━━ Text shown

I've been called a lot of things over the years, and many of them I can't put into print. But one thing I have been called is one of the best marketers on the border. That means a lot. The border is a tough place to cut a deal and a tough place to survive. We've not only survived on the border, we've thrived.
Our business is better and more exciting than ever before. At the end of 1999, we closed the retail portion of our business and went back to our old, wholesale-only system. On Mondays through Fridays, we concentrate on filling orders that come in from Homer's Moose Camp in Alaska or Joe's Boots in Muleshoe, Texas or Indian gambling casinos or DisneyWorld in Florida. Some of our best and biggest customers are family-owned mom and pop stores, and they are wonderful to deal with. Because we are a wholesale operation, we are able to close on weekends, which allows our long-time, loyal employees to enjoy more quality time off. It also allows us more time to spend with our wonderful German shepherd dogs. Our dogs are a big part of the El Paso Saddleblanket family. Nowadays, we have El Cid II, Bob, Sadie II and her puppy, Babe. They are quite a handful, but we feel like they take care of us as much as we take care of them.
Even after thirty years, I still enjoy visiting trading posts across the country. I recently called on some of our old trading post customers in Gallup, New Mexico on the Navajo Indian Reservation. Wow, what great country and what great people! Unlike Santa Fe or Scottsdale, Gallup is a wholesale town. Folks come into Gallup from all over the world to buy from the hundreds of turquoise Indian jewelry stores in the area.
On this recent trip, I sold a lot of the wool trade blankets, doubleweave saddleblankets, cowhides and Mexican saddles to the Indian traders.
The old Route 66 highway stores were buying a lot of our small stencil place mats, scorpion paperweights and tourist curio items. Lots of the gas stations and curio stores give away our inexpensive arrowheads with a fill-up or a purchase over $10. WORKS FOR THEM! I got a big kick out of seeing all the giant highway billboards promoting our nine cent arrowheads, "3 for $5!"

━━━━
━━ Collected material

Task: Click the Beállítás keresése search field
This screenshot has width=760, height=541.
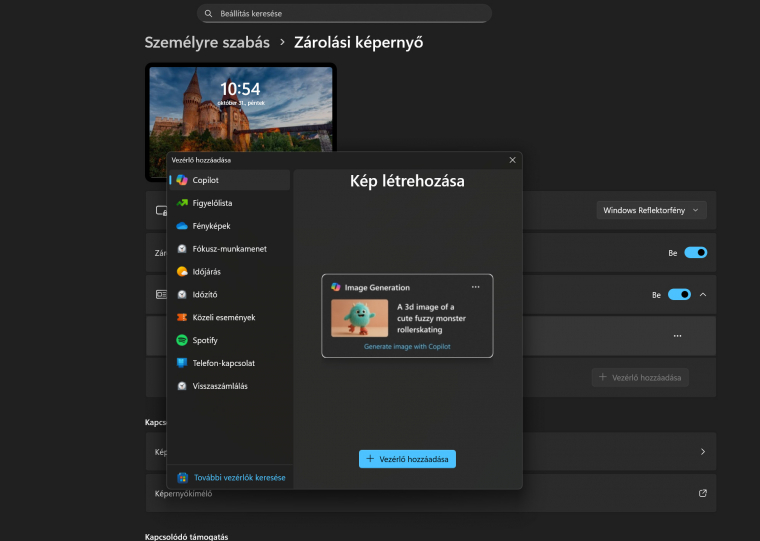Action: point(344,14)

━━━━

### To be done
Please reproduce word for word the part of the saddleblanket business text above, starting at "Even after thirty" and ending at "the Indian traders.".

### Result of this exercise
Even after thirty years, I still enjoy visiting trading posts across the country. I recently called on some of our old trading post customers in Gallup, New Mexico on the Navajo Indian Reservation. Wow, what great country and what great people! Unlike Santa Fe or Scottsdale, Gallup is a wholesale town. Folks come into Gallup from all over the world to buy from the hundreds of turquoise Indian jewelry stores in the area.
On this recent trip, I sold a lot of the wool trade blankets, doubleweave saddleblankets, cowhides and Mexican saddles to the Indian traders.